= Milan Rai (artist) =

Nepalese artist

Milan Rai (born 1984) is a Nepalese contemporary visual artist, based in Kathmandu. Rai is most notable for his white butterfly project, which has been employed across the globe. The white butterflies have come to represent values such as hope, peace and harmony. Due to his work, he is often referred to as the "Butterfly Man". Rai has since averted his focus to increasing urban greenery in Kathmandu.

== Life and work ==
Rai has stated before that he was never really interested in conventional education. As a result, he dropped out of high school at the age of fourteen after having changed schools multiple times. Rai then requited to his childhood passion which is to paint. Shortly afterwards, he entered an art competition after seeing an advertisement poster in his local art shop, which to his surprise, Rai won. He then started exhibiting his artworks in art galleries. After initial commercial success, Rai questioned the integrity and motivation behind his work. This led Rai to abstaining from exhibitions in Nepalese art galleries. In order to make art more accessible to the general public in Kathmandu, Rai started placing white paper cut butterflies in public spaces in the city.
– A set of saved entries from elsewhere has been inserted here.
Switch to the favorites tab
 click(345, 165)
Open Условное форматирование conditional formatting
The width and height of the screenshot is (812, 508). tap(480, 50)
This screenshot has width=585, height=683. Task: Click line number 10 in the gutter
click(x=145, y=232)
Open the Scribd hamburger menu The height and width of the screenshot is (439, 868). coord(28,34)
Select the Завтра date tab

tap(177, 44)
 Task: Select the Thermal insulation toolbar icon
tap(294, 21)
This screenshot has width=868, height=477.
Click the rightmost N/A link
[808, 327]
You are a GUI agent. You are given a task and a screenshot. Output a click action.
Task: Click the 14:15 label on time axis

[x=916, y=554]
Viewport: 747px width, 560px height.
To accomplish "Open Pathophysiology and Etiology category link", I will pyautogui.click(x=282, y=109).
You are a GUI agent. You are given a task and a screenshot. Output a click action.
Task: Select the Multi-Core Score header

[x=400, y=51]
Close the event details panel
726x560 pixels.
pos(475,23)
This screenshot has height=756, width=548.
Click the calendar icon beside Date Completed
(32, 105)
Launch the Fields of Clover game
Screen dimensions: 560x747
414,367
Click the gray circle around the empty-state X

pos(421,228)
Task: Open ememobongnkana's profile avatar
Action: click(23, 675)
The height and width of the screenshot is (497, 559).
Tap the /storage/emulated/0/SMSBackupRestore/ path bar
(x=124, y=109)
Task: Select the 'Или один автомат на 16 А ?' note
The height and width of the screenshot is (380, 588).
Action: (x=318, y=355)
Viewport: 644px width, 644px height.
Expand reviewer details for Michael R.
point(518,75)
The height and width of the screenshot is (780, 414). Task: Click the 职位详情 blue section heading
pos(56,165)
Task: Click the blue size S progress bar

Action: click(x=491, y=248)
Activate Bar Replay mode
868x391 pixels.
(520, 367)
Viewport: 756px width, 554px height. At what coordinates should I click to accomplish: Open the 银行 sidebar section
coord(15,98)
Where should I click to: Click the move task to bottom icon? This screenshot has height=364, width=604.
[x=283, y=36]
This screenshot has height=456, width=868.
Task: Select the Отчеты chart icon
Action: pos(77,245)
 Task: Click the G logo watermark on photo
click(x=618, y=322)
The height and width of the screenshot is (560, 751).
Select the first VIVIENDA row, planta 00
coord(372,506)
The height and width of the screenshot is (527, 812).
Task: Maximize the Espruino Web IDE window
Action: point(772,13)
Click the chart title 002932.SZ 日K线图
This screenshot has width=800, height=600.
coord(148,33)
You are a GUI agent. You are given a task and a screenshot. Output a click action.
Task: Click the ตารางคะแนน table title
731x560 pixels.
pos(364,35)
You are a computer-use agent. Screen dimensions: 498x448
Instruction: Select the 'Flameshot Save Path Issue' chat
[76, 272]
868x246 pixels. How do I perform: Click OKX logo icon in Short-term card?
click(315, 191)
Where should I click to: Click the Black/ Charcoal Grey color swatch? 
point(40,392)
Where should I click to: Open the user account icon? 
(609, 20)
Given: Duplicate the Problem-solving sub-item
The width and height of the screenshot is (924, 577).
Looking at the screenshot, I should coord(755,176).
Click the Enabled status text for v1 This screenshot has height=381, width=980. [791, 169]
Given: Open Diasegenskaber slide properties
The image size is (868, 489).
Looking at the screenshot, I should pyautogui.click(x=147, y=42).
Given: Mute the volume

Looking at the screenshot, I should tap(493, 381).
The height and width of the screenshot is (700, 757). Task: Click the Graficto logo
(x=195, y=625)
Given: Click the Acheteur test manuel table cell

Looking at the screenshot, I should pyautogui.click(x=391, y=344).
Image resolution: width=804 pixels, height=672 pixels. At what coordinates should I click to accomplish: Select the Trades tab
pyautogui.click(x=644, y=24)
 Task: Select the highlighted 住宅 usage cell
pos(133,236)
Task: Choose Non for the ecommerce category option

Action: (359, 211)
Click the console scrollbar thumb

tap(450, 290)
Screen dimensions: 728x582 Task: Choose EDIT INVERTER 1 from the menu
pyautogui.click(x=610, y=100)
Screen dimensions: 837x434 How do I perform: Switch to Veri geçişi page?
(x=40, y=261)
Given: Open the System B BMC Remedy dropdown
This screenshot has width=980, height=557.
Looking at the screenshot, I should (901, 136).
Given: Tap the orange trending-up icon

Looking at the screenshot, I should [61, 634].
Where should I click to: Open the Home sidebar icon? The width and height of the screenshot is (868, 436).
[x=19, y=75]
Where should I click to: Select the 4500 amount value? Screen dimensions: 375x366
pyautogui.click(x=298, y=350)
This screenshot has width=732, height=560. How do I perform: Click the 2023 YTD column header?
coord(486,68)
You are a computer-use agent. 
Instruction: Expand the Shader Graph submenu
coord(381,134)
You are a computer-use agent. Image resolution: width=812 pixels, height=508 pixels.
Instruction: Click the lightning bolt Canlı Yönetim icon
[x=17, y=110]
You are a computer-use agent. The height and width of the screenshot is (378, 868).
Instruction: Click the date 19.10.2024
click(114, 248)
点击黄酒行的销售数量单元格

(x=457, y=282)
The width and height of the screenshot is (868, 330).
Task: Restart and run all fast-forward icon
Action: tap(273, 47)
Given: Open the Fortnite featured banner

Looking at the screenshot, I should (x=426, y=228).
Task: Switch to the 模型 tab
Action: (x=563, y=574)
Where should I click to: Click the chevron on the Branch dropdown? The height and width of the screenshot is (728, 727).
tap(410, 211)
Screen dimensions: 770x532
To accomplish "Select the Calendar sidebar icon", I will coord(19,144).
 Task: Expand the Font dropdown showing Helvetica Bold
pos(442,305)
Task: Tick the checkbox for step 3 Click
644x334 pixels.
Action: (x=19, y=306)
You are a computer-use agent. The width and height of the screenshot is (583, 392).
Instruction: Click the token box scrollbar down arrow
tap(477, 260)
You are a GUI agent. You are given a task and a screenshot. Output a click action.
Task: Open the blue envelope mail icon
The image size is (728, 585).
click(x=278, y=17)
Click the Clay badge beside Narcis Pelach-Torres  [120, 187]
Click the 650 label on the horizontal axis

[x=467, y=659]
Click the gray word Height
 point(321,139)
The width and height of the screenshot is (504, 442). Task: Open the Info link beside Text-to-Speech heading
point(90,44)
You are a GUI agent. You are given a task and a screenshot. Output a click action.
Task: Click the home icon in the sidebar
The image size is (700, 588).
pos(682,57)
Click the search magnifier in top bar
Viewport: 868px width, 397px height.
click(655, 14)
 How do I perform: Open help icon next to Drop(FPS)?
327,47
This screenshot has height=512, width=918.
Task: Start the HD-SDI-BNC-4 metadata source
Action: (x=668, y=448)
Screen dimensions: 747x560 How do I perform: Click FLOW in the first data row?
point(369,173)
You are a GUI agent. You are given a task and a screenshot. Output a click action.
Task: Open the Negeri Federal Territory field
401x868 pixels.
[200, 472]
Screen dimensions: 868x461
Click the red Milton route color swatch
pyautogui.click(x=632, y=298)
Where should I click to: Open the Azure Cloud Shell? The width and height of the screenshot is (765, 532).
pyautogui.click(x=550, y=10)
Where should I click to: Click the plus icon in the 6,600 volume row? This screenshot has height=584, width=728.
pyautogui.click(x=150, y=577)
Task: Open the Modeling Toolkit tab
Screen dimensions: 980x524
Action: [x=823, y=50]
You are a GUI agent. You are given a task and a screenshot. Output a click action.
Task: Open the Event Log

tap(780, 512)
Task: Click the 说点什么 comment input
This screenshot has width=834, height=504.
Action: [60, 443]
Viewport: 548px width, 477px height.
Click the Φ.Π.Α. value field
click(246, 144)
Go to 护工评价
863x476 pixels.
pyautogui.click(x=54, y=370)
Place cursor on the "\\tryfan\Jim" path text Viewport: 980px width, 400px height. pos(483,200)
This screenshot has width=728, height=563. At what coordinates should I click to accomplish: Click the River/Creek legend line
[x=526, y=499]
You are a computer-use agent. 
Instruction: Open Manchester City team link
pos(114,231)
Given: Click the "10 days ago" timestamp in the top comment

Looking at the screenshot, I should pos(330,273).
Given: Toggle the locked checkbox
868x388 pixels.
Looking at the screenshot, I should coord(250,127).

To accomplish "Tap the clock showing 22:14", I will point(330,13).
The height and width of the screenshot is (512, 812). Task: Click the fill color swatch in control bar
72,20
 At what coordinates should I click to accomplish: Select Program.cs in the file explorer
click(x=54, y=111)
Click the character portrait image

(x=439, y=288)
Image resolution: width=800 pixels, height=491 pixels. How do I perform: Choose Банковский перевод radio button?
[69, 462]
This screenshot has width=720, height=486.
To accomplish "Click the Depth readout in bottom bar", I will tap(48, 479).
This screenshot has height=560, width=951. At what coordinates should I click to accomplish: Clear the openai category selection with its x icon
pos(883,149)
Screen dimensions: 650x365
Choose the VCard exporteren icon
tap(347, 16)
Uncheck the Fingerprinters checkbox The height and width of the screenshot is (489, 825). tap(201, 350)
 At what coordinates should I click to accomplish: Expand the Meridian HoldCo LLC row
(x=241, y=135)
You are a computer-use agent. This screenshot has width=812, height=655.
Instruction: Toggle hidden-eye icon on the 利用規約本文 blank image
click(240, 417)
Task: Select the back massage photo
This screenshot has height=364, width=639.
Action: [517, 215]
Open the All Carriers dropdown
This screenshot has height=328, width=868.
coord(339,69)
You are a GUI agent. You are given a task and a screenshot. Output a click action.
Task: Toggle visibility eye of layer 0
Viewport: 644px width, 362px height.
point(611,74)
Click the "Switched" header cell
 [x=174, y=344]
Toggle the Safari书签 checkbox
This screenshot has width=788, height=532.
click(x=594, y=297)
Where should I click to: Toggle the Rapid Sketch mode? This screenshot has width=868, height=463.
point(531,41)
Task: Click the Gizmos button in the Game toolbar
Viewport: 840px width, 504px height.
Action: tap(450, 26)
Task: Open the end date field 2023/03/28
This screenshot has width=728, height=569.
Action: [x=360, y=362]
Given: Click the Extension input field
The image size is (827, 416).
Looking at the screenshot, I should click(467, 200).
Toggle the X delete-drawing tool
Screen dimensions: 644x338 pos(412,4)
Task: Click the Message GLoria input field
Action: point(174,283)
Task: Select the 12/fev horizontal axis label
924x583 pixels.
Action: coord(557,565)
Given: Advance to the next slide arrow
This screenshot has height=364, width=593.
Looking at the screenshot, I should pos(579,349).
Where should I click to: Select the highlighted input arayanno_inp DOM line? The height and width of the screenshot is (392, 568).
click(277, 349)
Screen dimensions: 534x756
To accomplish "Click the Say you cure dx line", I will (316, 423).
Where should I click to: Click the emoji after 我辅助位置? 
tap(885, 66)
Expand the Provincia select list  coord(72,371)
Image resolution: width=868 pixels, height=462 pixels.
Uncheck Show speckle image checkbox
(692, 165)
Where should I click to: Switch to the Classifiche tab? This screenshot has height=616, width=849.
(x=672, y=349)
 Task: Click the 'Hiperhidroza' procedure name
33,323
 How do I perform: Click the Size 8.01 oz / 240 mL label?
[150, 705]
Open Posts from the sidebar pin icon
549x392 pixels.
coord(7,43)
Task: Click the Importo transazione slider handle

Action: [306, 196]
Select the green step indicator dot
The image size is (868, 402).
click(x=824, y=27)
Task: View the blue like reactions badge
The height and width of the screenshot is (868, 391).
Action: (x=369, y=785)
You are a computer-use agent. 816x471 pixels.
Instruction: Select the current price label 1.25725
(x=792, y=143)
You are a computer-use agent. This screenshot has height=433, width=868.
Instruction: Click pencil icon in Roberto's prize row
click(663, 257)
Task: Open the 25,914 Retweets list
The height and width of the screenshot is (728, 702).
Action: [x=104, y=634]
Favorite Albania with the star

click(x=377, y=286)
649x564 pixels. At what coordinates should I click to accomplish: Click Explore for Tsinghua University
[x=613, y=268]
Rai's white butterflies have been utilised in 40 different countries for various reasons. For this, he received the Harvard University (SAI) Visiting Artist Award (2016). Rai is now primarily focused on landscape architecture in the Kathmandu valley.

Rai is also known for his humanitarian work in Nepal. During the May 2015 Nepal earthquake, with the help from fifty volunteers, the Nepalese army and using funds from well-wishers, Rai and his team constructed 120 toilets in Kathmandu.